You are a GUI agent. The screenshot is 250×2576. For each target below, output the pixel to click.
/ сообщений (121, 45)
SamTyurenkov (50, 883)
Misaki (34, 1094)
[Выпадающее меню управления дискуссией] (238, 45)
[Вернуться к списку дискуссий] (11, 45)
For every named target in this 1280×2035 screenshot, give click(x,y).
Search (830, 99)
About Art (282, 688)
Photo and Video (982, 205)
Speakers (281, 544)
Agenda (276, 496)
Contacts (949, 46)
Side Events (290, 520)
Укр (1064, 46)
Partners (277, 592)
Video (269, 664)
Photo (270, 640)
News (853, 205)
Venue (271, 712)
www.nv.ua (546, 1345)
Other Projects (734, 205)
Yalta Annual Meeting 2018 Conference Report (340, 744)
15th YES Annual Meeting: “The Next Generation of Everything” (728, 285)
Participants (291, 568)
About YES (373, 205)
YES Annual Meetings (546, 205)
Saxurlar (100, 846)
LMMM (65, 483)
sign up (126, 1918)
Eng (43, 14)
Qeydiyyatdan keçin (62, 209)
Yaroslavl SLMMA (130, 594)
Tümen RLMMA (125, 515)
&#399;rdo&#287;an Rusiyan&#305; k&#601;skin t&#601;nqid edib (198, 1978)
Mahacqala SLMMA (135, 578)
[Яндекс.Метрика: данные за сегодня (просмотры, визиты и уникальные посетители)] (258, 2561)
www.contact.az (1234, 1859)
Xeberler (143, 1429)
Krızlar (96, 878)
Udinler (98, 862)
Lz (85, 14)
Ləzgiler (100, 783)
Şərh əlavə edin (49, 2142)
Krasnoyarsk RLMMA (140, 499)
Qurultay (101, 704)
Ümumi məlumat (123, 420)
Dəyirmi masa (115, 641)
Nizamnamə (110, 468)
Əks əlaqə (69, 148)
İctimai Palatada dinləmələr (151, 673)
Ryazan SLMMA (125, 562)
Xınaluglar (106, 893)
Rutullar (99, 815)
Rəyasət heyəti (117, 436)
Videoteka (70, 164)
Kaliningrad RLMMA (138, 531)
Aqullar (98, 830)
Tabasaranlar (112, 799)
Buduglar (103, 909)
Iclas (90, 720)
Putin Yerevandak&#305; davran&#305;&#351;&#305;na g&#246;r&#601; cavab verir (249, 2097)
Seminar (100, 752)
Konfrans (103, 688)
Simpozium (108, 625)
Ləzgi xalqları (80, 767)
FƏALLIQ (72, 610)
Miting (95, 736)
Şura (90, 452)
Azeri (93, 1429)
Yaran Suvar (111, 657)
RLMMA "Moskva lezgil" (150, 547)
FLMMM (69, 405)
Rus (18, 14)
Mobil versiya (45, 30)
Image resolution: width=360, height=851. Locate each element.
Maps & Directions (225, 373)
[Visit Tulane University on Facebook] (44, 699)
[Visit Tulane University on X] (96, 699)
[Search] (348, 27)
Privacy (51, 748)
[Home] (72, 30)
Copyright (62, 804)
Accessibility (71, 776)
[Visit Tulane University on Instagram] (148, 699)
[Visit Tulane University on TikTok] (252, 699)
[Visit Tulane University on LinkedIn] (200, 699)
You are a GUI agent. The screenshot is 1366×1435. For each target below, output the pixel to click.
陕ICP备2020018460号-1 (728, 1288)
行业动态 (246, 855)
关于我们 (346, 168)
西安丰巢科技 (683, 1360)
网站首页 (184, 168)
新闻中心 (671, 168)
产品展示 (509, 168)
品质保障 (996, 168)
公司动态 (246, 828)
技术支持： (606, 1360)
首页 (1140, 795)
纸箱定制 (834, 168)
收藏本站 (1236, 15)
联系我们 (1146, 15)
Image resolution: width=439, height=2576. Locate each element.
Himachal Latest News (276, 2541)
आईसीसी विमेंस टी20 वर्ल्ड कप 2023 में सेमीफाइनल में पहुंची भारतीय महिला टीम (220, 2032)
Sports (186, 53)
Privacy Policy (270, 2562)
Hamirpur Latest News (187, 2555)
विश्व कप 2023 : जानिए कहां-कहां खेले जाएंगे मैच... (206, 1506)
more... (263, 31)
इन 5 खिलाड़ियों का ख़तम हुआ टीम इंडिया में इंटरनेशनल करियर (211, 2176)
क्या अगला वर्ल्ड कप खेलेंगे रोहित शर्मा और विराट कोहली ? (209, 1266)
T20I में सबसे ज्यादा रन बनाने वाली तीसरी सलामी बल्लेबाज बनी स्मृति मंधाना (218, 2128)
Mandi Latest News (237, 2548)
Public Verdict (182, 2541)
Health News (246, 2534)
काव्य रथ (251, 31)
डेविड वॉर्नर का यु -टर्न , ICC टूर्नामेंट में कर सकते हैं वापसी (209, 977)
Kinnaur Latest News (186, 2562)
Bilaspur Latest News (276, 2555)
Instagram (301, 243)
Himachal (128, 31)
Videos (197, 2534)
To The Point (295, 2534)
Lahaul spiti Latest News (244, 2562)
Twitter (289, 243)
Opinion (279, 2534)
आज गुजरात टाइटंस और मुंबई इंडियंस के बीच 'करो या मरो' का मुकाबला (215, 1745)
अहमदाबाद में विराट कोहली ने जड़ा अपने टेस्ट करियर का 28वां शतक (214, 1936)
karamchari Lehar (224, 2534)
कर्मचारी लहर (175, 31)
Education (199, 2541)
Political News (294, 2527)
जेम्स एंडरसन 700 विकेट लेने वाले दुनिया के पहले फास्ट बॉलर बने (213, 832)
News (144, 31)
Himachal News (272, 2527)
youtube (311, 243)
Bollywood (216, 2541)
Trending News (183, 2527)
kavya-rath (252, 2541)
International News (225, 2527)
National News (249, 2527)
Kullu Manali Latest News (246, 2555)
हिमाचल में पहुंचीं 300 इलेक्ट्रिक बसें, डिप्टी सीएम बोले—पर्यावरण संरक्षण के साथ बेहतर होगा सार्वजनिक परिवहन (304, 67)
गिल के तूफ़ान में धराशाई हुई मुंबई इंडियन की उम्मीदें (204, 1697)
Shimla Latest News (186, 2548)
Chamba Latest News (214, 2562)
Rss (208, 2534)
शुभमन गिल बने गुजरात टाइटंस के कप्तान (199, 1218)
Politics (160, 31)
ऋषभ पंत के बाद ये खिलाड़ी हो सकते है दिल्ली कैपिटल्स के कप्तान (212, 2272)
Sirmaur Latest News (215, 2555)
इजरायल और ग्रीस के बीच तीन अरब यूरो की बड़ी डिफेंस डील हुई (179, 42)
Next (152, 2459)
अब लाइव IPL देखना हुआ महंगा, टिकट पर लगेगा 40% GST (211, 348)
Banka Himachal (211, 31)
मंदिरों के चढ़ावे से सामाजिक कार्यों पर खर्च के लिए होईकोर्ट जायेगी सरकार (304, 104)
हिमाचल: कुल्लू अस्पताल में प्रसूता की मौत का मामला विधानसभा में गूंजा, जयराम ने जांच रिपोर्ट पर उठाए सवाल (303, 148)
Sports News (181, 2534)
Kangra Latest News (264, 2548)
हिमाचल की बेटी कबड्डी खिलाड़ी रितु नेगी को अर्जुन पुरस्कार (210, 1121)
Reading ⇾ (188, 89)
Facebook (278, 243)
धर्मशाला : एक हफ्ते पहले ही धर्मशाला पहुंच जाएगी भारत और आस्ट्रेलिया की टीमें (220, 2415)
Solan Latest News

**TASK PROMPT:** Take the lines above from the first through the one containing "About YES (373, 205)" and reproduce them exactly; include nothing else.

**RESPONSE TO THE EXERCISE:**
You are a GUI agent. The screenshot is 250×2576. For each target below, output the pixel to click.
/ сообщений (121, 45)
SamTyurenkov (50, 883)
Misaki (34, 1094)
[Выпадающее меню управления дискуссией] (238, 45)
[Вернуться к списку дискуссий] (11, 45)
For every named target in this 1280×2035 screenshot, give click(x,y).
Search (830, 99)
About Art (282, 688)
Photo and Video (982, 205)
Speakers (281, 544)
Agenda (276, 496)
Contacts (949, 46)
Side Events (290, 520)
Укр (1064, 46)
Partners (277, 592)
Video (269, 664)
Photo (270, 640)
News (853, 205)
Venue (271, 712)
www.nv.ua (546, 1345)
Other Projects (734, 205)
Yalta Annual Meeting 2018 Conference Report (340, 744)
15th YES Annual Meeting: “The Next Generation of Everything” (728, 285)
Participants (291, 568)
About YES (373, 205)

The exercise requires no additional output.